How to compile the number of observations that follow a specific pattern?


I have a dataset with three variables (DateTime, Transmitter, and timediff). The timediff column is the time difference between subsequent detections of a transmitter. I want to know how many times the time differences followed a specific pattern.
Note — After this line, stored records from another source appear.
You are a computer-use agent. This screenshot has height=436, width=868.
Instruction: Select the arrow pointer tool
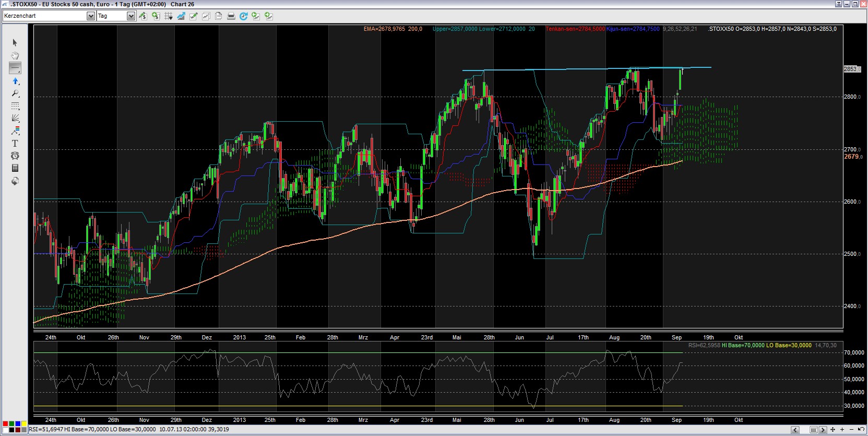(x=15, y=43)
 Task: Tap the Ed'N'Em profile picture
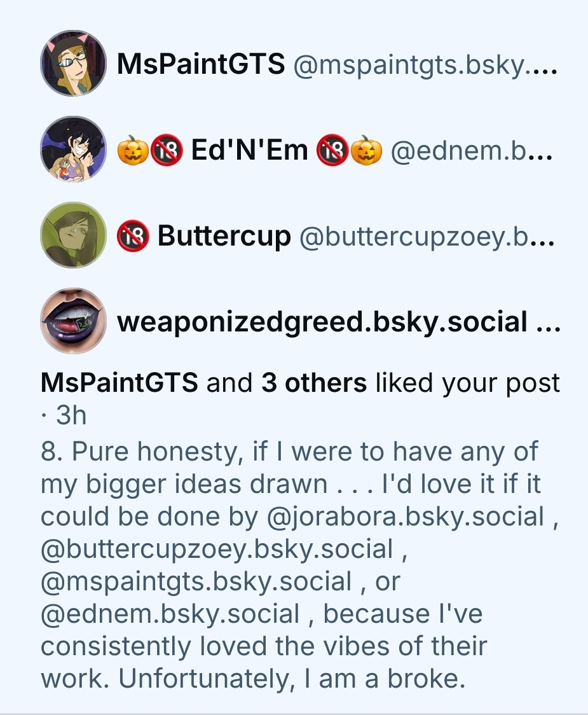[x=73, y=149]
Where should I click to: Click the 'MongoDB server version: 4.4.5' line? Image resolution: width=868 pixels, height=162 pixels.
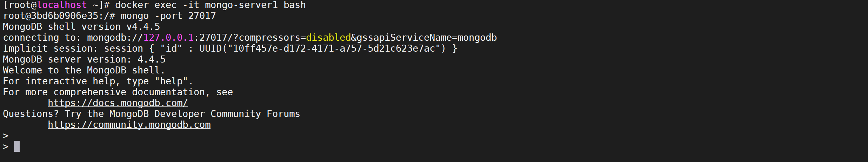coord(84,59)
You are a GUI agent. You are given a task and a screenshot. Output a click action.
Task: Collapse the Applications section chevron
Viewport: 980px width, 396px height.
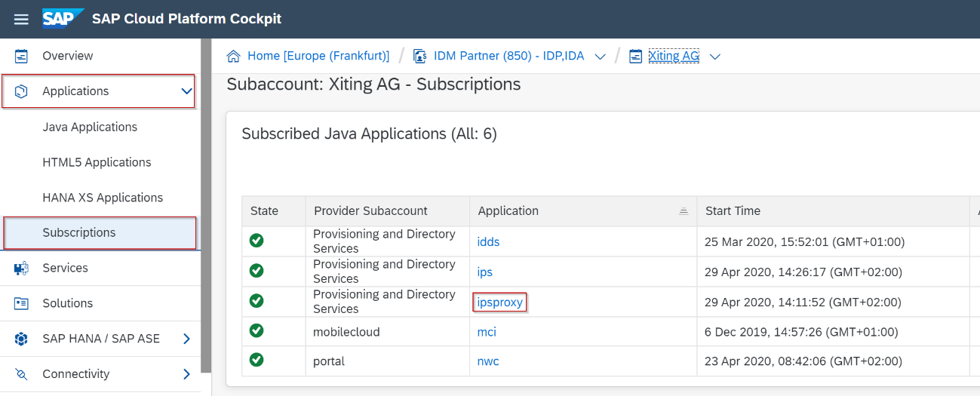[x=187, y=91]
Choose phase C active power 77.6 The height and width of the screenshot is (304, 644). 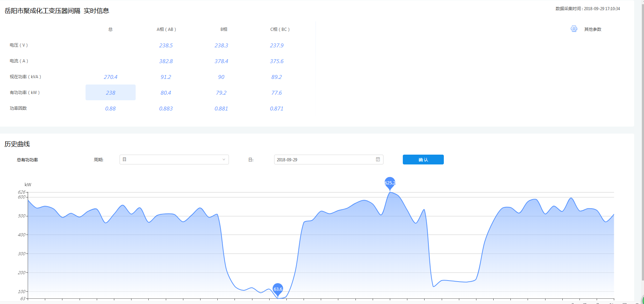277,93
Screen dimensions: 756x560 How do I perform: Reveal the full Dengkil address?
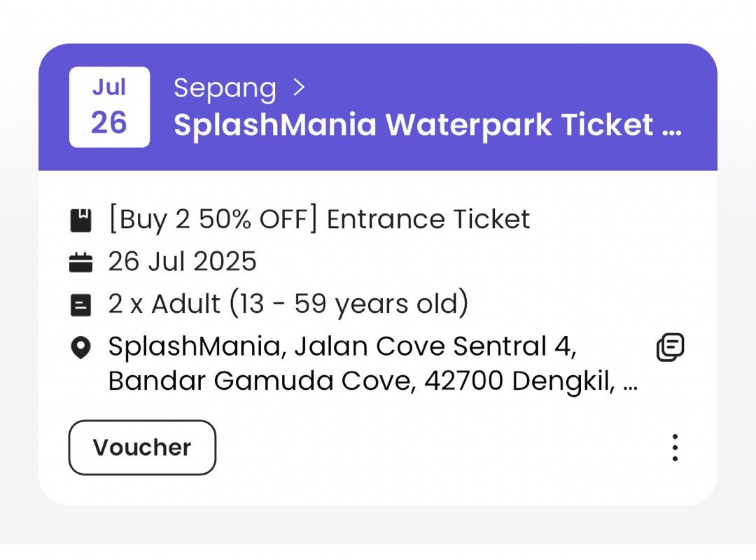click(x=373, y=380)
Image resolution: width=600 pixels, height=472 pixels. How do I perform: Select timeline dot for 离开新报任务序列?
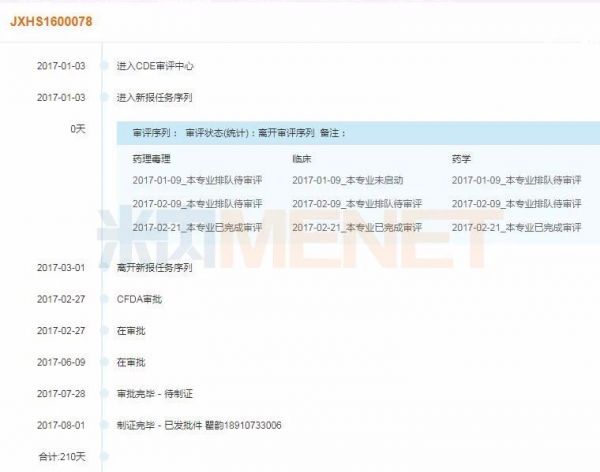pos(103,267)
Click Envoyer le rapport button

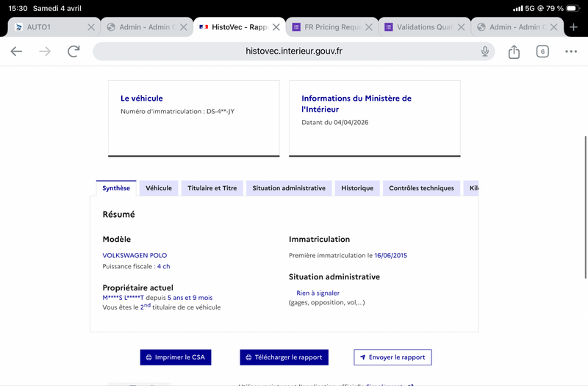(x=392, y=357)
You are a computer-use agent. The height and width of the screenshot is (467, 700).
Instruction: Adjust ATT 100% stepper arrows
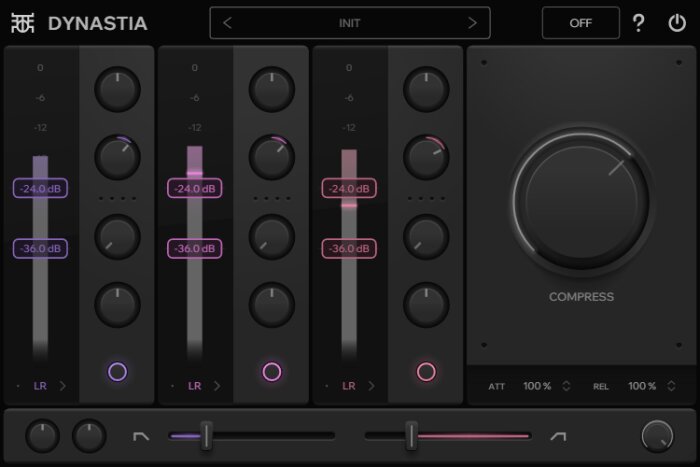[566, 386]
Here is a sample of my data.

> dput(Example)
structure(list(DateTime = structure(c(1501117802, 1501117805, 
1501117853, 1501117857, 1501117913, 1501117917, 1501186253, 1501186254, 
1501186363, 1501186365, 1501186541, 1501186542, 1501186550, 1501186590, 
1501186591, 1501186644, 1501186646, 1501186737, 1501186739, 1501187151
), class = c("POSIXct", "POSIXt"), tzone = "GMT"), Transmitter = c(30767L, 
30767L, 30767L, 30767L, 30767L, 30767L, 30767L, 30767L, 30767L, 
30767L, 30767L, 30767L, 30767L, 30767L, 30767L, 30767L, 30767L, 
30767L, 30767L, 30767L), timediff = c(44, 3, 48, 4, 56, 4, 50, 
1, 42, 2, 56, 1, 8, 40, 1, 53, 2, 37, 2, 42)), row.names = c(NA, 
20L), class = "data.frame")

So looking at the time difference column, I want to know how many times there is a single timediff < 8seconds, how many times there are two subsequent timediff < 8 seconds, how many times there are three subsequent timediff < 8 seconds, and so on.

Example: In the given dataset, a single timediff <8 seconds happens 7 times while two subsequent timediffs < 8 seconds happens twice.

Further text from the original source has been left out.